Return, word for word, the part of the material that opens with the line containing "You are a GUI" and runs through the end of the material, leaving the pictures out of your answer.

— START OF INFORMATION SUPPLIED —

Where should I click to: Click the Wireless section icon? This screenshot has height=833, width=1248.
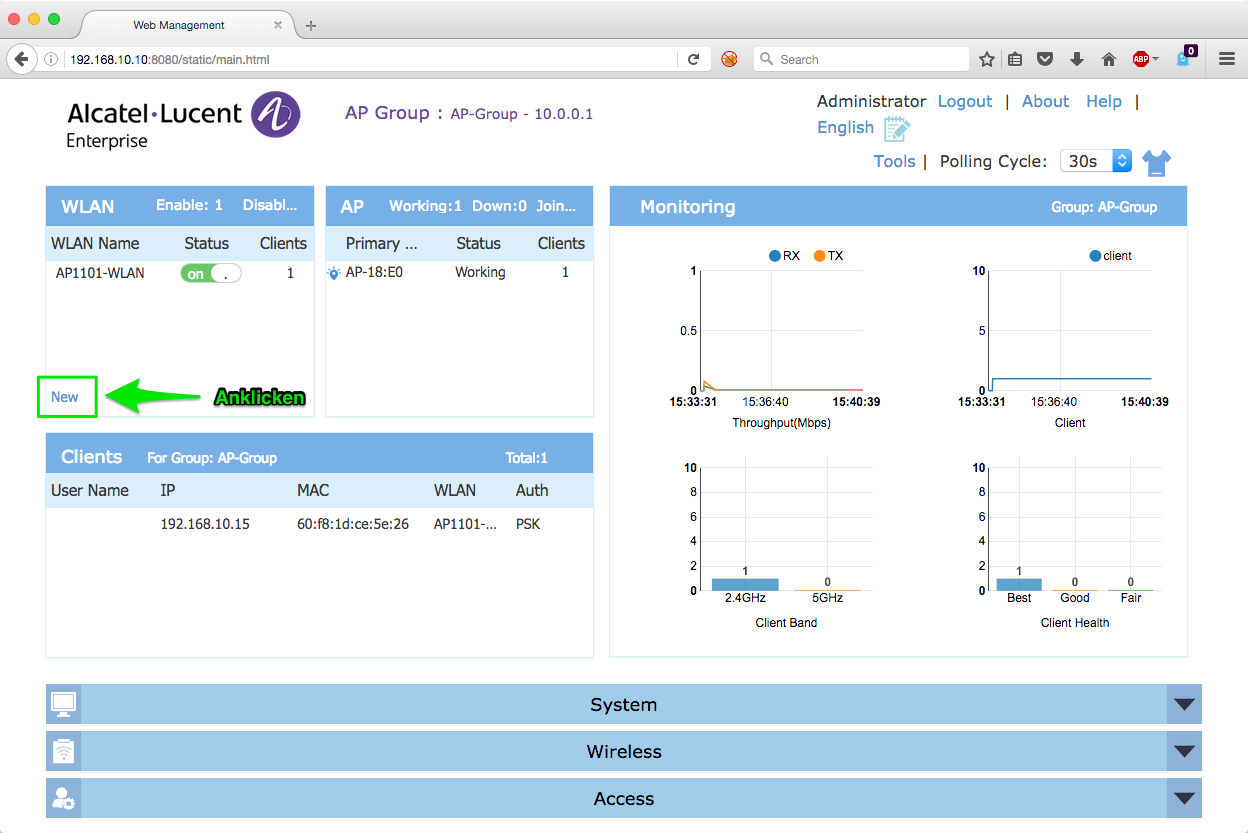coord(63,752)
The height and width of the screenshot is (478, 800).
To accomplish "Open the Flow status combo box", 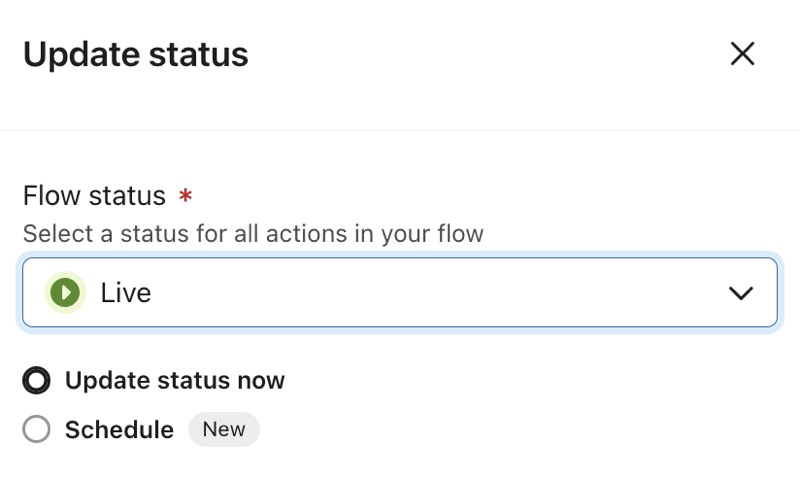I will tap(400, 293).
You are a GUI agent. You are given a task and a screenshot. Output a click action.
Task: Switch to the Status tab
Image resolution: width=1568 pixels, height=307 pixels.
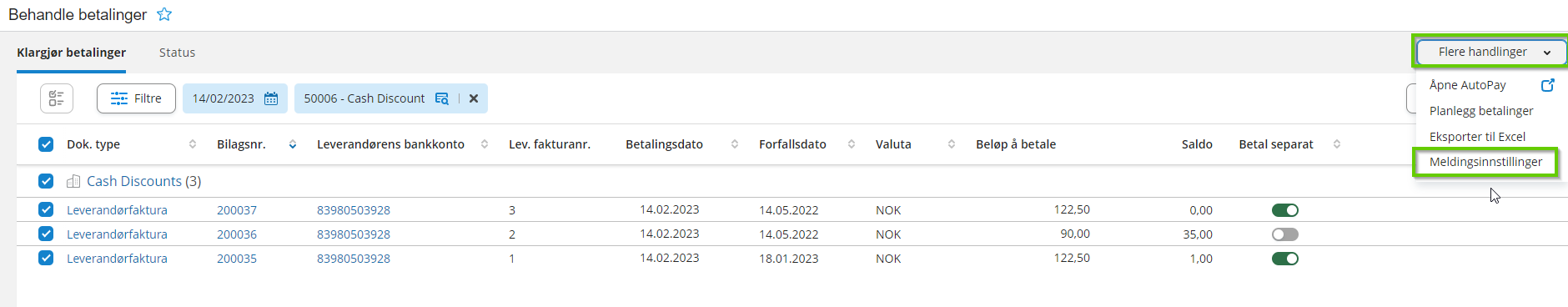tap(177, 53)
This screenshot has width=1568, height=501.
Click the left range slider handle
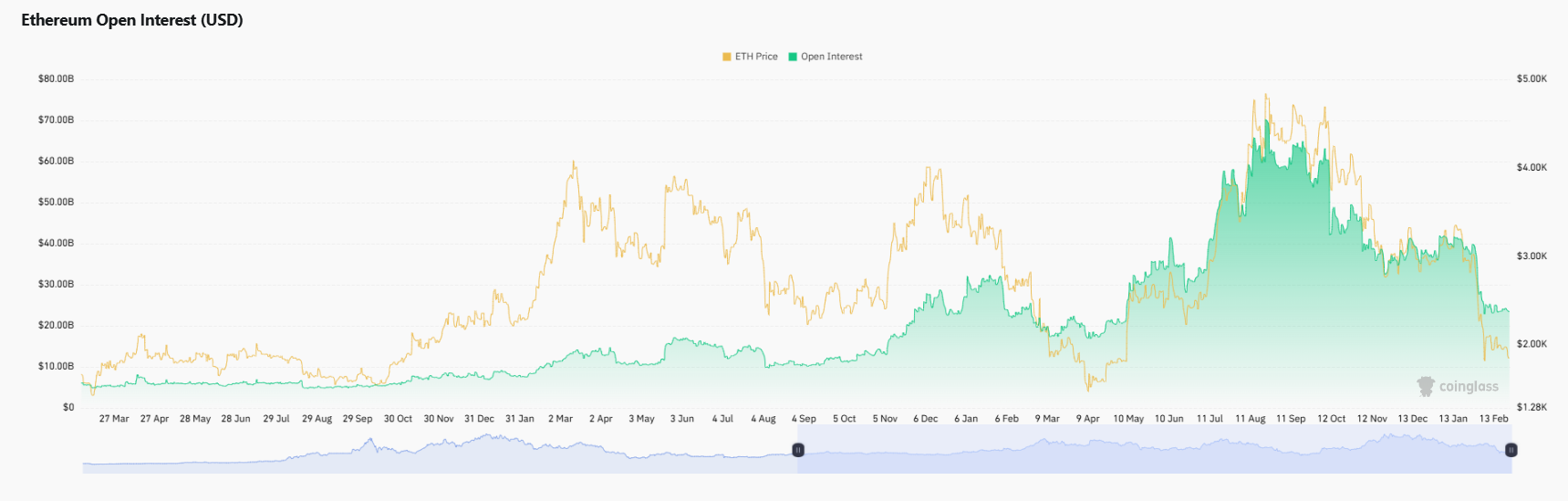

— END OF INFORMATION SUPPLIED —

## [RESULT BELOW]
You are a GUI agent. You are given a task and a screenshot. Output a click action.
Task: Switch to the Status tab
Image resolution: width=1568 pixels, height=307 pixels.
tap(177, 53)
This screenshot has width=1568, height=501.
Click the left range slider handle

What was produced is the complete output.